La Coop est alors partenaire, et une convention est signée. Malheureusement pour les promoteurs de l'époque, l'Office fédéral des routes ne veut pas entendre parler de ce projet, notamment en raison du problème des voies de décélération et d'accélération.

L'arrivée du conseiller d'Etat Joye à la tête du département des travaux publics a mis un terme définitif à ce projet, puisqu'il a purement et simplement signé, le 12 décembre 1994, une convention relative à l'abandon du projet de l'aire autoroutière de Blandonnet initié par son prédécesseur, sans enterrer pour autant l'idée, puisque le nouveau Conseil d'Etat restait très intéressé par la manne financière qu'une station-service améliorée pouvait apporter.
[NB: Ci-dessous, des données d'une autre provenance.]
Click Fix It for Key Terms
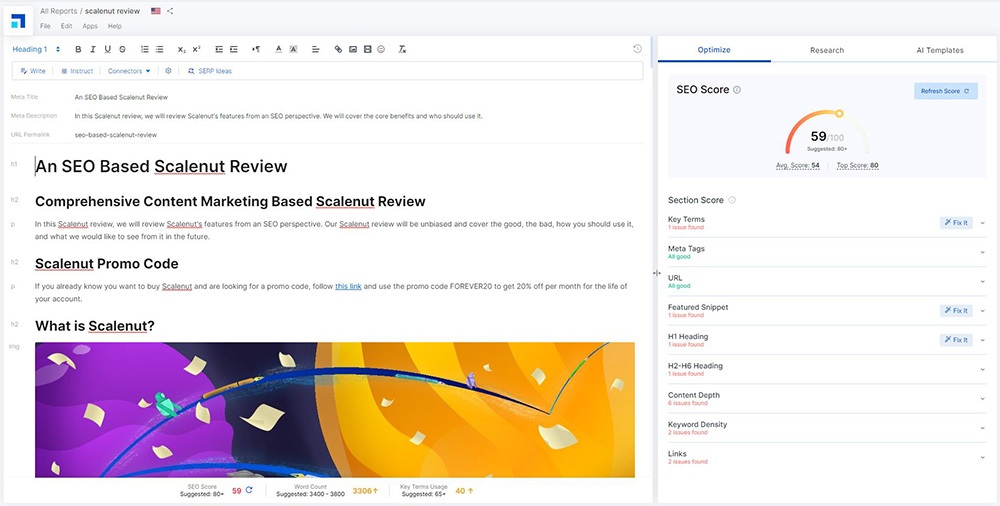The image size is (1000, 506). click(955, 223)
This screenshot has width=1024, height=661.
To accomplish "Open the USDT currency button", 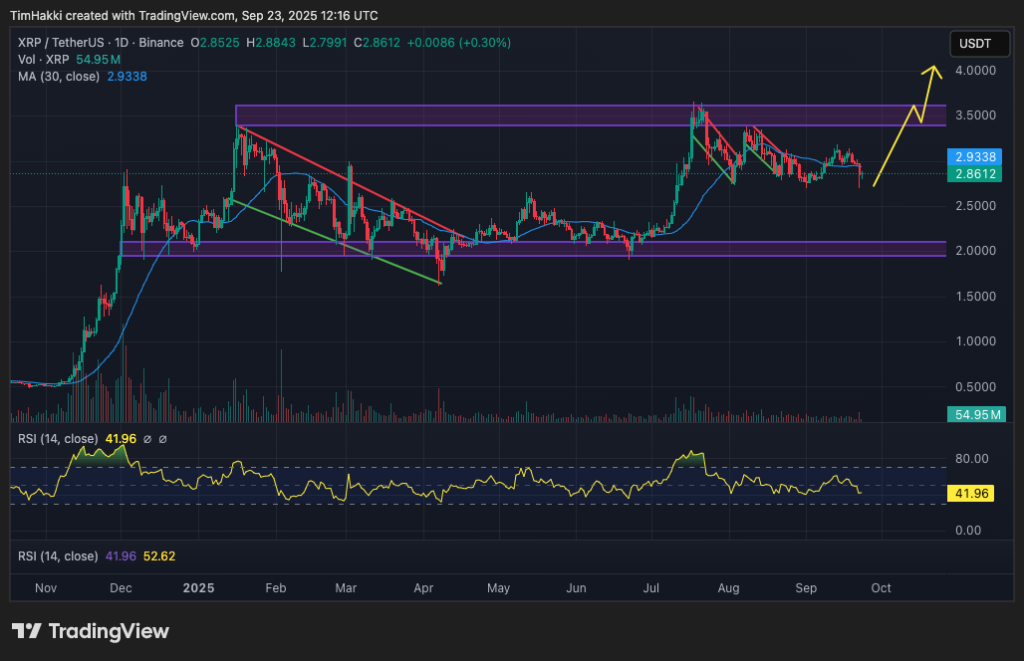I will coord(979,43).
Un nouveau site fut donc recherché. On parla du site d'Ecogia à Versoix, jusqu'à ce que le dévolu du chef du DTP s'arrête sur la magnifique plaine de Bardonnex... Dès ce moment-là, tout s'accélère... Le soutien de l'Office fédéral des routes est acquis, un concours est lancé et un projet primé. Je ne m'arrêterai pas sur ce projet : son apologie figure dans le rapport de minorité de M. Dessimoz...

Dans la précipitation, on oublia - par mégarde, sans doute - de requérir une modification du projet général de l'autoroute, conformément aux dispositions de la loi cantonale d'application de la loi fédérale sur les routes nationales. On fit également l'impasse - mais volontairement cette fois-ci - sur une demande de déclassement, la zone prévue étant agricole. Mais il est vrai qu'en ces temps-là la dérogation était de mise ! Fort heureusement, le département des travaux publics changea de direction en 1997. Le DTP devint DAEL, et le système dérogatoire passa à la trappe.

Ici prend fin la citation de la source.